Chickens and International Warfare

For most of us, it's pretty obvious that wars, of the kind that took place over most of history, are a Very Bad Thing. Killing people, enslaving them, stealing their resources, are all terrible crimes. Right?

But what about chickens?

Most people in the world eat chicken and eggs. And yet chickens are genetically developed and raised in such a way that they live the most appalling lives of suffering.

This is not a blog post about encouraging people to be vegetarian. (And I am not vegetarian.) It's about facing up to what our moral code actually is. We are perfectly ready to inflict harm upon certain types of "others" when it's for our own basic well-being. And I'm not saying that there's anything necessarily wrong with that, neither from a Torah nor a secular moral perspective. From a Torah perspective, there are definitely hierarchies which allow one group to take advantage of others - such as people taking advantage of animals. And from a secular perspective, the entire biological drive is based on trying to improve the lot of your own group, regardless of others.

A similar argument is developed in detail by the late distinguished political scientist Felix E. Oppenheim, in an article titled "National Interest, Rationality, and Morality." He points out that it only makes sense to talk about moral choices when there are different options realistically available. When there are no options available - such as when there is only one course of action that can ensure survival - morality is simply irrelevant. The international relations scholar Arnold Wolfson stated that "Moral advice not to submit to the necessities of survival... would be advice to commit national suicide" - but Oppenheim adds that it would suffer the more basic problem of not being rational. "Given that the national interest is the only valuational standard practically available to statesmen, acting accordingly is to be characterized as rational, but not as ethically right or wrong."
 
Of course, history is rife with examples of this being abused. False claims of "national security" have been used to justify all kinds of unjustifiable atrocities. But this doesn't mean that it is never correct to use this approach. The fact that people sometimes are lying when they claim "I killed him in self-defense" does not mean that it is not legitimate to kill in self-defense!

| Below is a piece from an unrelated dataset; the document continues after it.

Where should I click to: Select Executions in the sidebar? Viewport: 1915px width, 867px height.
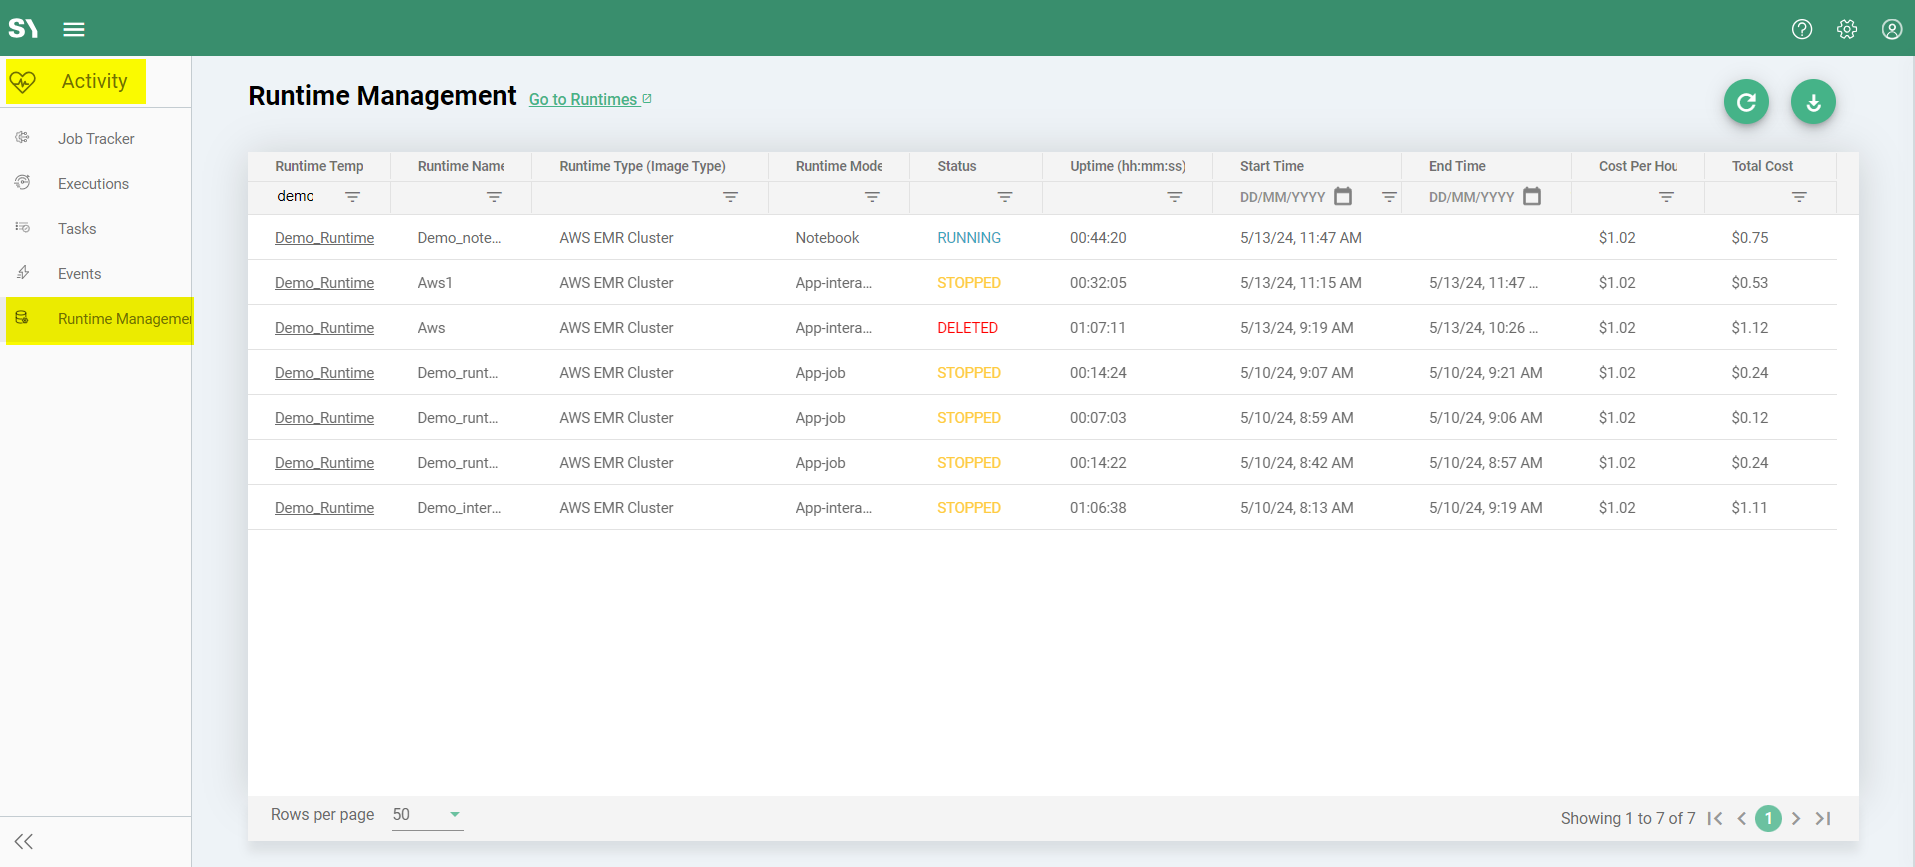pos(93,184)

Rav Yaakov Ariel points out that the Gemara (Berachot 3b) rates engaging in military action to ensure national survival - even in terms of economic survival - as perfectly normative. This only sounds shocking to some of us today is because we don't understand what economic survival really means. It doesn't mean avoiding a market crash. It means avoiding starving to death.

The only reason why we condemn warfare is that we have the luxury to do so. And we have the luxury to do so because we live in an era where our basic needs for survival can be easily met, and never require us to fight others in order to attain them. As Yuval Harari brilliantly explains in Sapiens, one of the results of science and technology on society and the economy is that warfare dramatically declined. Most nations can easily provide for their own needs, and whatever problems they have wouldn't be solved by waging wars on others. In today's world, you're much more likely to improve your nation's economy by forging trade partnerships with your neighbors rather than by invading them. 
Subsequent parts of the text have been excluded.